Colm Tóibín, a writer of great skill and fearsome literary reputation, has been longlisted for the Booker Prize for a third time. The Blackwater Lightship and The Master both made it to the shortlist. The Testament of Mary is a slim volume of well-crafted prose on a subject too vast for an entire library. Several libraries. Tóibín may win this Man Booker, but for me it’ll be like when Margaret Atwood won for The Blind Assassin after she didn’t get it for The Handmaid’s Tale, or Cat’s Eye, or Alias Grace. Or when Graham Swift got it for Last Orders when he didn’t get it for Waterland. A wonderful writer wins a prize they deserve– but not for the novel that deserved it.
The voice is that of Mary, Jesus’ mother, grown old with her memories and resisting the attempts of those who care for her to embroider her story, or to tell it as they want to hear it. She tells her reader (but who? Who is she telling, and how is she able to write, as she cannot read? These are important questions) what happened on the days leading up to, and away from, the Crucifixion. A mother losing her child – her only child – is a terrible thing, regardless of culture, background or period of history. It contains an automatic fascination for a reader, flying as it does against the natural order, with no respect for religious belief. But Mary is not a marginalized figure in the Christ story. Her motherhood and her suffering are central to it, wherever you read it. Mary does not need Tóibín; what drew him to her is a question only he can answer.

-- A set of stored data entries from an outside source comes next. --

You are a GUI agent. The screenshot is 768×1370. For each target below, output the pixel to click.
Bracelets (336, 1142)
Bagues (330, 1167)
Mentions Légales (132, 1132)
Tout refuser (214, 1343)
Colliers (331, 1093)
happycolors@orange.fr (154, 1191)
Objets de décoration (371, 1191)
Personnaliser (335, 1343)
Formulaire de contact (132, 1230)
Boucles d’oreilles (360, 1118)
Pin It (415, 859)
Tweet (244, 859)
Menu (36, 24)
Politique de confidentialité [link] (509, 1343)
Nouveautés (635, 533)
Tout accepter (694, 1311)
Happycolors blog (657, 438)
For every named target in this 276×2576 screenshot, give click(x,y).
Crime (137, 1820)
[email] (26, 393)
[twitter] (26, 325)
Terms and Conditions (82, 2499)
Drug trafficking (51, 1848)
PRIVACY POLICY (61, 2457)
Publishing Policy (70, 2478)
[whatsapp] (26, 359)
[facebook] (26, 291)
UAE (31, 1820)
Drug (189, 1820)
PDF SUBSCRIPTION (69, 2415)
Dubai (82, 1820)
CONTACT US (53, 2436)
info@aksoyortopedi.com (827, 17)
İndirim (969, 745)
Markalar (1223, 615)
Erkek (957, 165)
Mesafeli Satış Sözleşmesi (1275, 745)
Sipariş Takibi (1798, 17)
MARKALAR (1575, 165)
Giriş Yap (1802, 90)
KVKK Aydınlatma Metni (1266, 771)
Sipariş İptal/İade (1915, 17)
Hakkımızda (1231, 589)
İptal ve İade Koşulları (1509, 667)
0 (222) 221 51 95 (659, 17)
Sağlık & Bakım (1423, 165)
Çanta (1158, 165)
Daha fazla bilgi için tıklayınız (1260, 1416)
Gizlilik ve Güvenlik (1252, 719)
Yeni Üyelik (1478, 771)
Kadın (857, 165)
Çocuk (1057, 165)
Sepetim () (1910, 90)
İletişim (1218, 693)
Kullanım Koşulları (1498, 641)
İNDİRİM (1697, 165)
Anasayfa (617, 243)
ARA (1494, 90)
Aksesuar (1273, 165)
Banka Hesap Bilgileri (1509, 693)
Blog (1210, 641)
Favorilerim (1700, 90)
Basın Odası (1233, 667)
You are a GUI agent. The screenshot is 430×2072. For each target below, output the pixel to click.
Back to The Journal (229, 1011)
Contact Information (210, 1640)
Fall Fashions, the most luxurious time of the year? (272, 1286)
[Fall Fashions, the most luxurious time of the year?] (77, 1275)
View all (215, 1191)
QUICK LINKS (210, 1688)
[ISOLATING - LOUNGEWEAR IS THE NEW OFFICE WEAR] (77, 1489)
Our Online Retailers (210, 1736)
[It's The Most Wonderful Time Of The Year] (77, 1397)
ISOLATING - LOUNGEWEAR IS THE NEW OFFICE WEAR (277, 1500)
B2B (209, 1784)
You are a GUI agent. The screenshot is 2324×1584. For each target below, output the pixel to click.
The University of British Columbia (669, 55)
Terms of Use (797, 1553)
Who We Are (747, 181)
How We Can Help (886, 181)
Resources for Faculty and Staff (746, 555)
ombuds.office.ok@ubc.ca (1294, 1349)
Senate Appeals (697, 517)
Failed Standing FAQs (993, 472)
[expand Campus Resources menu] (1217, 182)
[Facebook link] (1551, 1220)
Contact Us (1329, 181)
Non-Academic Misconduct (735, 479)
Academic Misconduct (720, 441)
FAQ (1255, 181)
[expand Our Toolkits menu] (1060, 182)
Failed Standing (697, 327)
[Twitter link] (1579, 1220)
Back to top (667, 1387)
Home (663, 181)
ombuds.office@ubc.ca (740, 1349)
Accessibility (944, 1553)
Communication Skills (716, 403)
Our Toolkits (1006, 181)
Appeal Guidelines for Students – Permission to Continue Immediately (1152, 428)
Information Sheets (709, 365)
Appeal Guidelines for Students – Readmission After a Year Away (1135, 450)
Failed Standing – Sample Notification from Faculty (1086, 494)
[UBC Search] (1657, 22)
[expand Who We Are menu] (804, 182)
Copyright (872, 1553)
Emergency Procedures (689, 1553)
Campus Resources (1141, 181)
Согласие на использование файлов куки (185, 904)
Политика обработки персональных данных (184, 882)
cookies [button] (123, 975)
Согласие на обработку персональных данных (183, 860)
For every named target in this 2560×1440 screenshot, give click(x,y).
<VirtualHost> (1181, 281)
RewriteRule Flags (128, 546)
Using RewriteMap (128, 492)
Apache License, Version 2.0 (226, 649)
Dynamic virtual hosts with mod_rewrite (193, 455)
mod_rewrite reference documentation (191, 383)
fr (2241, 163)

This story has been retold before, over and over again, thousands of times in thousands of ways, for thousands of purposes. This is no reason not to do it again – quite the opposite. But it is a reason to bring something new to the party. In Tóibín’s version, what’s new is a plot twist. But the twist consists of Mary doing something (don’t worry, I won’t say what) that sits awkwardly with the character he has created. If Tóibín is seeking to remove Mary’s story from the noise, then it must stand apart from it. Yes, we are shown Mary as a woman, not a saint. But Mary as a woman, not a saint, is central to the Christian narrative. Her suffering as a mother is how believers connect with the human aspect of the Resurrection story. I needed more from Tóibín the storyteller to connect with a revelation that, even in the context of his own novel, lacked substance.